E vai por aí, dizendo tudo o que
desejava dizer. Creio que Machado
de Assis pegou este achado e fez toda a sua obra na base do que os outros, dizendo muitas coisas, muitas
coisas deixavam de dizer. E ele foi o
primeiro a dizer e a deixar o importante sem dizer.
No dia-a-dia do que ouvimos ou
lemos em diversos veículos de comunicação (imprensa, rádio, televisão, internet, publicidade), o mais
importante não é o que fica dito,
mas aquilo que não é dito. Governantes, políticos, formadores de
opinião, costureiros, cozinheiros,
filósofos e ensaístas de todos os tamanhos e feitios costumam falar
muito e não dizer nada. É desse nada que é feita a história e o mundo.

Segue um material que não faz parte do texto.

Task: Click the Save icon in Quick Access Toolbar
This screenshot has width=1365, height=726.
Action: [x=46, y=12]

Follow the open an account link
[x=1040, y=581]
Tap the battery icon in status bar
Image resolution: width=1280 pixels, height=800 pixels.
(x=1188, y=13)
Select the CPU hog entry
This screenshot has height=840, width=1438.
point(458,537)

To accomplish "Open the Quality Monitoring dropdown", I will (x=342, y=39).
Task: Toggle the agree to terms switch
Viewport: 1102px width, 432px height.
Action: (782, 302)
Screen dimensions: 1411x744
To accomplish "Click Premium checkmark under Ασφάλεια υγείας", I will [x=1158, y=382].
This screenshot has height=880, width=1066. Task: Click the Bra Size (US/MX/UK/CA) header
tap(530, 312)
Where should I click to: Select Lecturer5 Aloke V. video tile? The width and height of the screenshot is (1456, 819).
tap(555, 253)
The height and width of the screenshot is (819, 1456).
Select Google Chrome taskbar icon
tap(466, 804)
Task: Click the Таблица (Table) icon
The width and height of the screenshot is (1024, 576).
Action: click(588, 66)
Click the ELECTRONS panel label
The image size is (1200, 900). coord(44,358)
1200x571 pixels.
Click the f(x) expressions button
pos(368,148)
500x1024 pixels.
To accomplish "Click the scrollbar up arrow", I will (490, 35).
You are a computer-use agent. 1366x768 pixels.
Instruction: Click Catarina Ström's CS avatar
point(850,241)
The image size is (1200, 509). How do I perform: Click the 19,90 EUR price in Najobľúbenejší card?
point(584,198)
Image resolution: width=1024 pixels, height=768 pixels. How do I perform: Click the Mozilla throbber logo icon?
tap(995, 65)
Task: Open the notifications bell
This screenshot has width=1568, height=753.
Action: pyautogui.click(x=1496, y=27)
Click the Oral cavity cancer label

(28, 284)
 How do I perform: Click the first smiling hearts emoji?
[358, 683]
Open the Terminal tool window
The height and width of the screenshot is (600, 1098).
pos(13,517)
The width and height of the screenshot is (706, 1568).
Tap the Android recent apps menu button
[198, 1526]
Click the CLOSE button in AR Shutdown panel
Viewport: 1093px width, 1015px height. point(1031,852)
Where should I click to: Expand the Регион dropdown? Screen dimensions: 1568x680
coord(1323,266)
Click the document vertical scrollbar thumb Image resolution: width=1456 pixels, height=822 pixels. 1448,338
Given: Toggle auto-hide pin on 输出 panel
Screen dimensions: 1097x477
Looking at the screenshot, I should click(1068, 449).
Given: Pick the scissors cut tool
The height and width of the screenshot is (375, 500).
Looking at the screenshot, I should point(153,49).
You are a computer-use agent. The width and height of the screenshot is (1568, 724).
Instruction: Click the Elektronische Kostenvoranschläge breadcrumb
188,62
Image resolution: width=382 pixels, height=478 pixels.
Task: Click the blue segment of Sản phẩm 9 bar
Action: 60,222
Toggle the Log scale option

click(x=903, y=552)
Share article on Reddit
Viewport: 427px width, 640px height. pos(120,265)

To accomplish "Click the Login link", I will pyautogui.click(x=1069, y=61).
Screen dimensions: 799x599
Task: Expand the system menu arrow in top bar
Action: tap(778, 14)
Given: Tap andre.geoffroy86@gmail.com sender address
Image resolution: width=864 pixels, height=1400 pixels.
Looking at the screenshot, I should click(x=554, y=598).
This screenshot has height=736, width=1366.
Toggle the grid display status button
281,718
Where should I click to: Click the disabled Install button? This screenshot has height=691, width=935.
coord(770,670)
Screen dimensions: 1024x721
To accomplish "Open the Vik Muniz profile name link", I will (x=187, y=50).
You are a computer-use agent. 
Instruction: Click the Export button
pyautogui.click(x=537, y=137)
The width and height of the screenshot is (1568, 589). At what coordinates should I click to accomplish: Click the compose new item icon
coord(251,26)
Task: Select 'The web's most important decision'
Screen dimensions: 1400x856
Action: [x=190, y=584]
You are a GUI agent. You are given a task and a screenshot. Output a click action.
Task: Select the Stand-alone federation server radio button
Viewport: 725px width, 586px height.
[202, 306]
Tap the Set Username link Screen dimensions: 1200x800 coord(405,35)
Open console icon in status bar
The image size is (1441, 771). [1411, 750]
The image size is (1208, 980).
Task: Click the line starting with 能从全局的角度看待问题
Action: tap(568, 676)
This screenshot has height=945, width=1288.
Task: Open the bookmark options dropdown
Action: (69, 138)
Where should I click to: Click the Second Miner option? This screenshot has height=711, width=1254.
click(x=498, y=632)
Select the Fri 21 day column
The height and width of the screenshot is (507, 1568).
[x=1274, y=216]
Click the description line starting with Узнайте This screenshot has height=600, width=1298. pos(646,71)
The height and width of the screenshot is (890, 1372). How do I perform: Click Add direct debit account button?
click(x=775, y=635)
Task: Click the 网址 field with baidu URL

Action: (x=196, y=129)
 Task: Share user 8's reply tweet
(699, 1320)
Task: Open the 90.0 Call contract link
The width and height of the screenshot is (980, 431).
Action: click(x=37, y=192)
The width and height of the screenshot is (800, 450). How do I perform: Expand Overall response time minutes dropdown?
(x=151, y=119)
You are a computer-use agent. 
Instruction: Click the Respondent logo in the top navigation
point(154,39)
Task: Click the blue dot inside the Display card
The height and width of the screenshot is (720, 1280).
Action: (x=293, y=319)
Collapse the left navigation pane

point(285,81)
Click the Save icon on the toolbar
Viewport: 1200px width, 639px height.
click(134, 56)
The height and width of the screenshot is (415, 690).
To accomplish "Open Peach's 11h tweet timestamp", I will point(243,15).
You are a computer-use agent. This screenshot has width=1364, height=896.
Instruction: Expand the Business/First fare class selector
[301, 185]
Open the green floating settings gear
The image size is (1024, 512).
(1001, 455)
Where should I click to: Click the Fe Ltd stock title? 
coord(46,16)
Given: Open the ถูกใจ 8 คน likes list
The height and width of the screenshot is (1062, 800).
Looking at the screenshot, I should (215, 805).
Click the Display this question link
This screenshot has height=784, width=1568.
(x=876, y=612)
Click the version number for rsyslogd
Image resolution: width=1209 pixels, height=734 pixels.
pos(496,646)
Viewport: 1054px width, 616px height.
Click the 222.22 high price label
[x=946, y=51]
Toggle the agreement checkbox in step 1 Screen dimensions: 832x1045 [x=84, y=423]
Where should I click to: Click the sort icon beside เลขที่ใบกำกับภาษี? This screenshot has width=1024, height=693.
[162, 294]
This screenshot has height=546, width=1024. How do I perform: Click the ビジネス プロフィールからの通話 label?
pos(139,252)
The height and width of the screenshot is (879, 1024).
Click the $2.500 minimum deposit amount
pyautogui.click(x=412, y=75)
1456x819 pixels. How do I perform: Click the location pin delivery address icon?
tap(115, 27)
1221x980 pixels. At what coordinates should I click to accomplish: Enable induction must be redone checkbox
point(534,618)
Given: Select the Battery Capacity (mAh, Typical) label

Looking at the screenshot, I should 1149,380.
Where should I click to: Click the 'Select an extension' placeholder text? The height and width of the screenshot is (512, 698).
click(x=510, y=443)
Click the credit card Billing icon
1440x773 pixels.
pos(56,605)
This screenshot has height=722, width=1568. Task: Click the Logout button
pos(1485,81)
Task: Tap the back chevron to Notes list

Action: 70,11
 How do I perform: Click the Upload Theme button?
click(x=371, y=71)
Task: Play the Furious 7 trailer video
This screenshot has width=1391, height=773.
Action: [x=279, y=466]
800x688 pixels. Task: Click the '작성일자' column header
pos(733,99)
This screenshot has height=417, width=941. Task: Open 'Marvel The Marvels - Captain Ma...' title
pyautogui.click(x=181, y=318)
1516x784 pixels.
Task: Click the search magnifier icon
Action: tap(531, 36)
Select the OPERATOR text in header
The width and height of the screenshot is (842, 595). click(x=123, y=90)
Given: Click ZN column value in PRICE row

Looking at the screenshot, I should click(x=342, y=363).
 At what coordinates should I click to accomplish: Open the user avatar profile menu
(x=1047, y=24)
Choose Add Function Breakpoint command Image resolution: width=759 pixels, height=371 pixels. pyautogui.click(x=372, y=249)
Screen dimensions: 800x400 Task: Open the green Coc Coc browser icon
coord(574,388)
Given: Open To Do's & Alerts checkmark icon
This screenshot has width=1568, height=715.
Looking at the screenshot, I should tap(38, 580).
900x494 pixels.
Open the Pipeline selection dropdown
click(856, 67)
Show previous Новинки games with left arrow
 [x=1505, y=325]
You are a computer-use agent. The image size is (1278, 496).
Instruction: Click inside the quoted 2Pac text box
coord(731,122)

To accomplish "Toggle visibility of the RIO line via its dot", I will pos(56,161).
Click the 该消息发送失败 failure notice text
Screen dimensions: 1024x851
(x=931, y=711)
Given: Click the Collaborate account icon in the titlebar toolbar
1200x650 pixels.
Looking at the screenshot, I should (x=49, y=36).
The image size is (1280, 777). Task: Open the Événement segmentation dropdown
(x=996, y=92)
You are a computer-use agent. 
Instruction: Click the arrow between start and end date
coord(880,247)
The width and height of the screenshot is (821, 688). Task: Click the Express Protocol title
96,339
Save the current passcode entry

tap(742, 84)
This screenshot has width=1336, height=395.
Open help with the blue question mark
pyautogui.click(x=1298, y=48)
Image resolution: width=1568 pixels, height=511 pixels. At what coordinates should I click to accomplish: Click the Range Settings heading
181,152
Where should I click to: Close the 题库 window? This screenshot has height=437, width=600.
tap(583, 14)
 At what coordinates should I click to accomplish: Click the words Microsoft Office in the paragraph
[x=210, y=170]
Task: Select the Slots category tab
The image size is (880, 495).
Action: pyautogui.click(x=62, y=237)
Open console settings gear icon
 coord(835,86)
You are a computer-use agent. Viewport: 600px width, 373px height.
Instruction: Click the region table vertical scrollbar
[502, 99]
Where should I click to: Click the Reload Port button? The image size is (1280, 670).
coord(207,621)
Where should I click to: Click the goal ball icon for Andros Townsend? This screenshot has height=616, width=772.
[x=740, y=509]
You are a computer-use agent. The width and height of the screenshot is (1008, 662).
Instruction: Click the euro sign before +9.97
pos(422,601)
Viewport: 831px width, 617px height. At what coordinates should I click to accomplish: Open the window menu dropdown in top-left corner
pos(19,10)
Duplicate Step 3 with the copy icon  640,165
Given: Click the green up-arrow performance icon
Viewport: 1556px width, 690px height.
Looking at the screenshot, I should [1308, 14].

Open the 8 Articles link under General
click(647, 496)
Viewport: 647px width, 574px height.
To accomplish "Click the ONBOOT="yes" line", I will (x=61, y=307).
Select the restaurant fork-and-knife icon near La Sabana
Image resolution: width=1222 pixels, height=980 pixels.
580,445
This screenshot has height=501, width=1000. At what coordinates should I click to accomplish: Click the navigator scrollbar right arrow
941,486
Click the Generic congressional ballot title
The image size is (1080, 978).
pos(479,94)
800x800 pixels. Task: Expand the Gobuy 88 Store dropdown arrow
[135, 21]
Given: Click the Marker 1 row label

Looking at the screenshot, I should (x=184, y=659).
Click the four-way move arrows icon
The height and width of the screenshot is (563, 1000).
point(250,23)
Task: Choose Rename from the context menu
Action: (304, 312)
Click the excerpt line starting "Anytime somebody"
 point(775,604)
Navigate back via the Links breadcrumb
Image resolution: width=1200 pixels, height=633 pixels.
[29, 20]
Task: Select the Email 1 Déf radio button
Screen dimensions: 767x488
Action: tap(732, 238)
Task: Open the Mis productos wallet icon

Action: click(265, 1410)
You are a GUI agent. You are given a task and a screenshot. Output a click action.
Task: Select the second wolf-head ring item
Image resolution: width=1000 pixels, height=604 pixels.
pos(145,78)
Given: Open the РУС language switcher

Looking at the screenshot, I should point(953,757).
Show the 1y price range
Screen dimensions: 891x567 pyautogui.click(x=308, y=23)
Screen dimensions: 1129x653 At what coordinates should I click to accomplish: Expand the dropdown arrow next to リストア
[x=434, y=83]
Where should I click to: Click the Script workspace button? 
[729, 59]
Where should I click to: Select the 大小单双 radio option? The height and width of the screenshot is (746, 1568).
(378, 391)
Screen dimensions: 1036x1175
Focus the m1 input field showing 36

Gosto de um pequeno trecho de
"Terra Desolada" (T.S. Eliot): "Que
rumor é este?/ O vento sob a porta/
E que rumor é este agora? Que anda
o vento a fazer lá fora?/ Nada. Como sempre, nada" (Tradução de
Ivan Junqueira).
Segundo a lição de Vieira, devemos estar sempre atentos para tudo
aquilo que não é dito. No fundo, é o
que realmente conta. Daí que paro
por aqui, na desvairada ilusão de
que atentarão para aquilo que não
ficou dito. E, mesmo que ninguém
atente para o dito ou para o não dito, o resultado é o mesmo: nada.
PS - Depois dessa, o cronista saúda o povo e pede passagem para necessárias férias. Atentai para o que
ele não disse.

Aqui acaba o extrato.